◆ **What the task requires**:
Copy out the entries word for word, starting with the line that contains "Describe the element" and ending with the line that contains "logo-swirl-icon is located". Include both of those lines, and omit the pictures.

[Collected data]
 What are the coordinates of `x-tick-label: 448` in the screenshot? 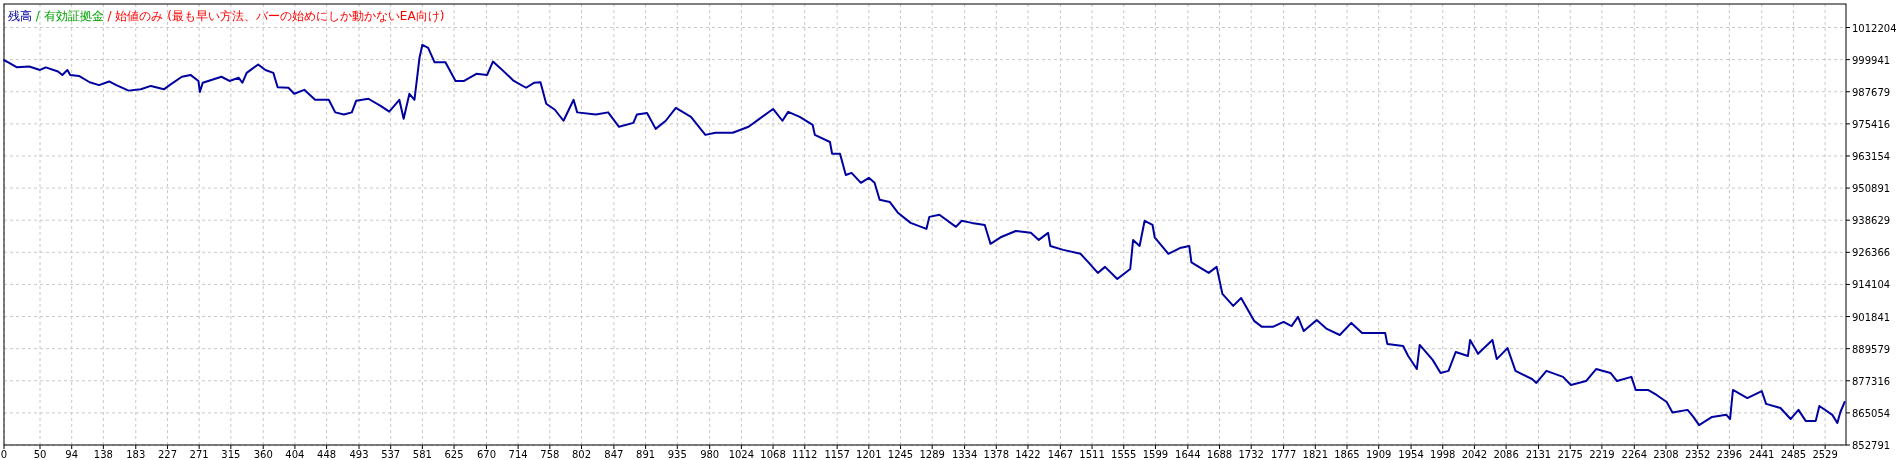 It's located at (327, 454).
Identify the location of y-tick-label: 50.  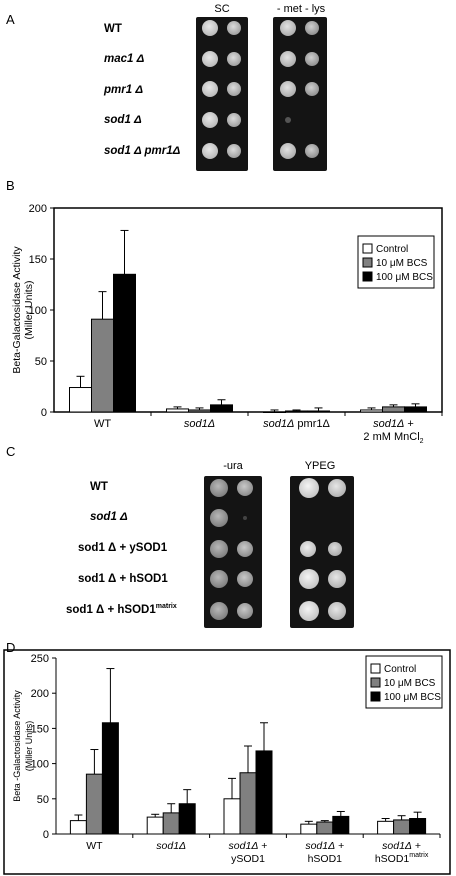
(43, 800).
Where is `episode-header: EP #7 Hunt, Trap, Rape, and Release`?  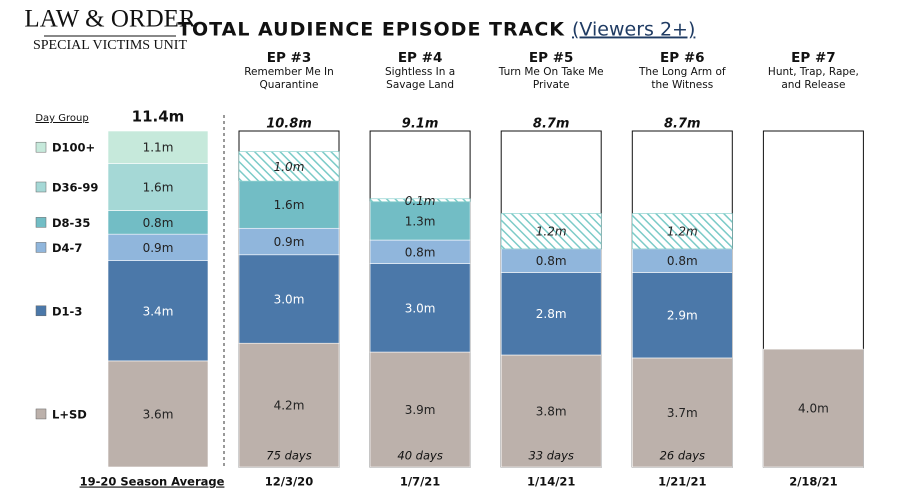
episode-header: EP #7 Hunt, Trap, Rape, and Release is located at coordinates (813, 71).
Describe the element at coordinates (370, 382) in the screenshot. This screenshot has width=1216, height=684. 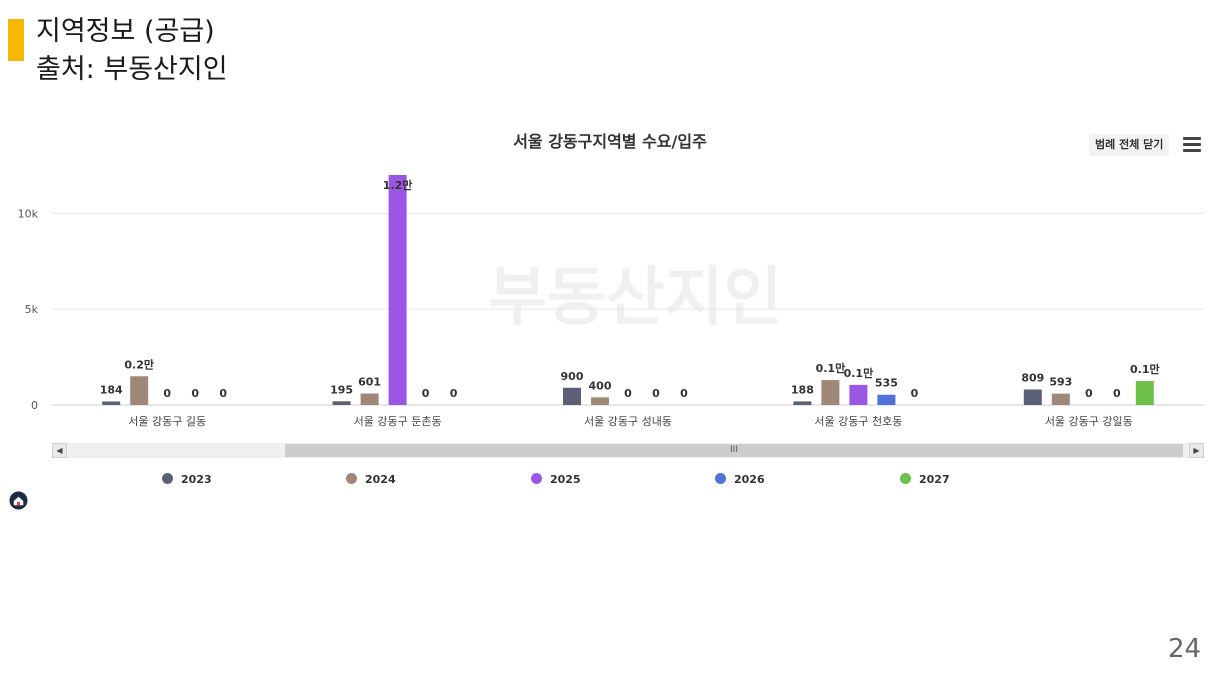
I see `data-label-2024-1: 601` at that location.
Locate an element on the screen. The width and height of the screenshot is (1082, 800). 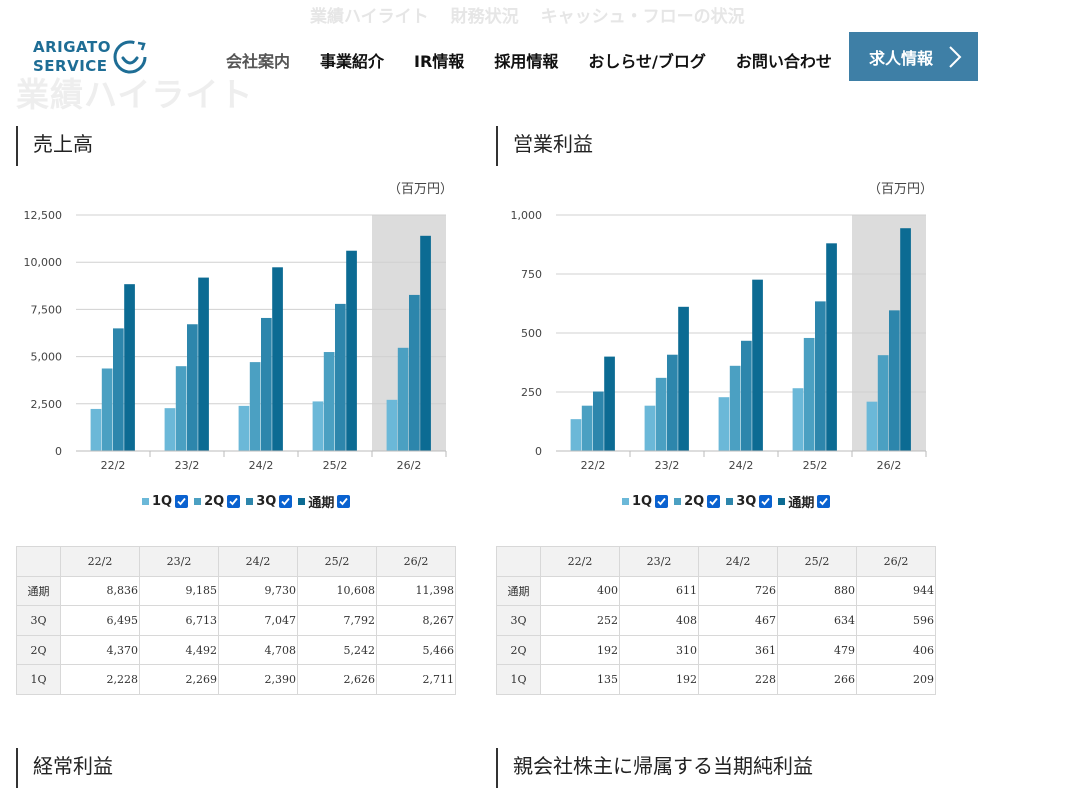
logo-swirl-icon is located at coordinates (130, 57).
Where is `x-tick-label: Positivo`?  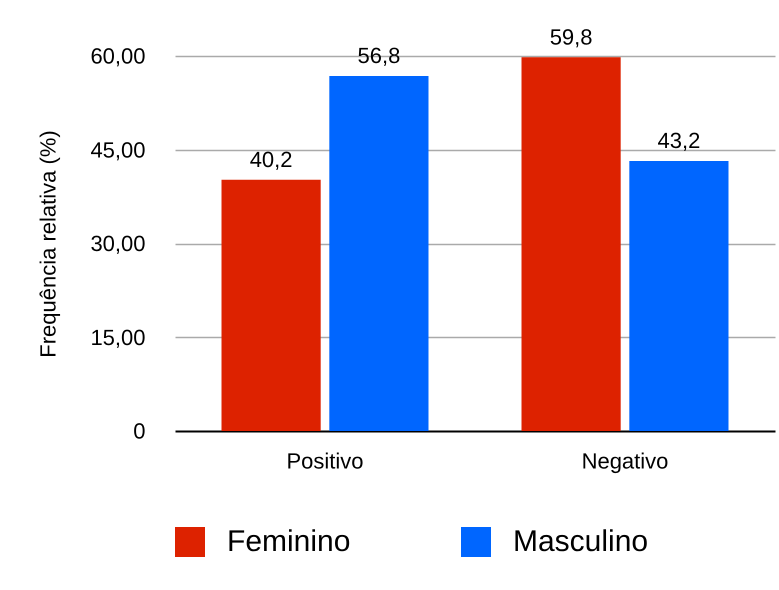 x-tick-label: Positivo is located at coordinates (325, 461).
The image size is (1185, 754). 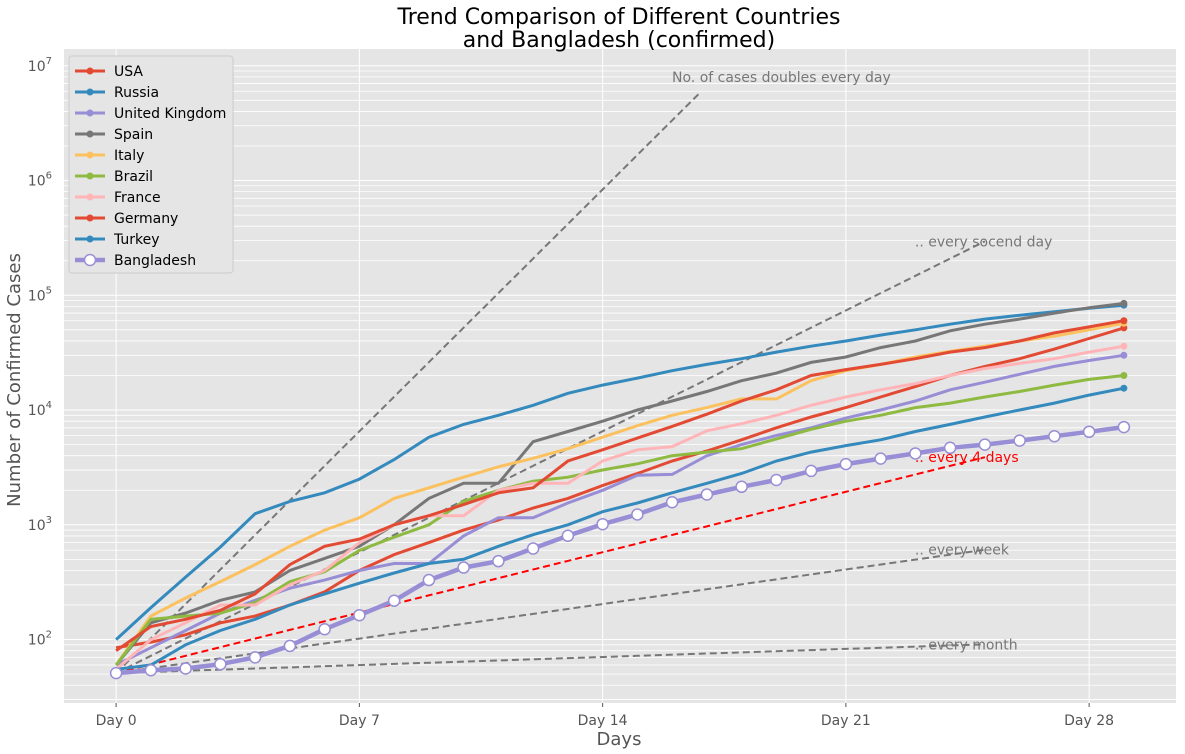 I want to click on chart-title-line-2: and Bangladesh (confirmed), so click(x=619, y=40).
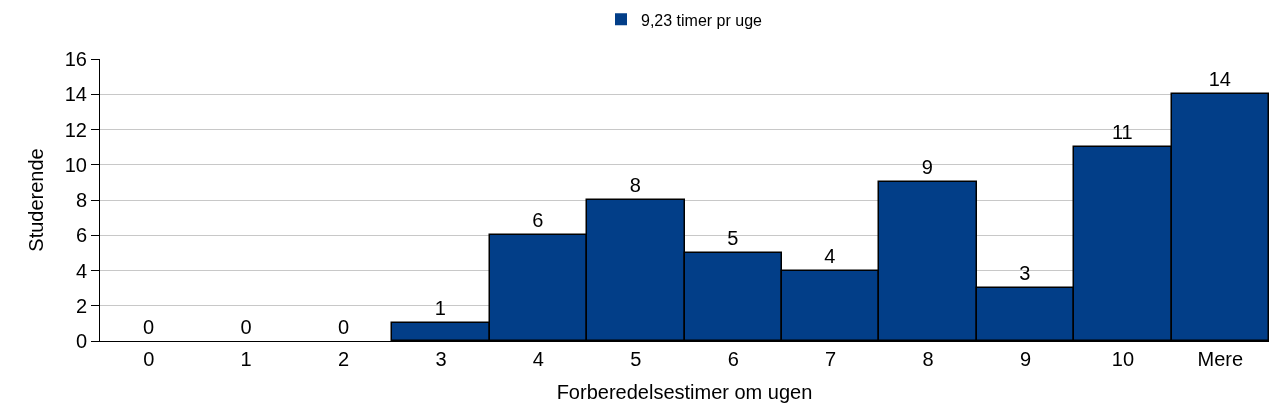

◆ **Response to the task**:
Describe the element at coordinates (370, 382) in the screenshot. This screenshot has width=1216, height=684. 
I see `data-label-2024-1: 601` at that location.
Locate an element on the screen. The width and height of the screenshot is (1082, 800). 
logo-swirl-icon is located at coordinates (130, 57).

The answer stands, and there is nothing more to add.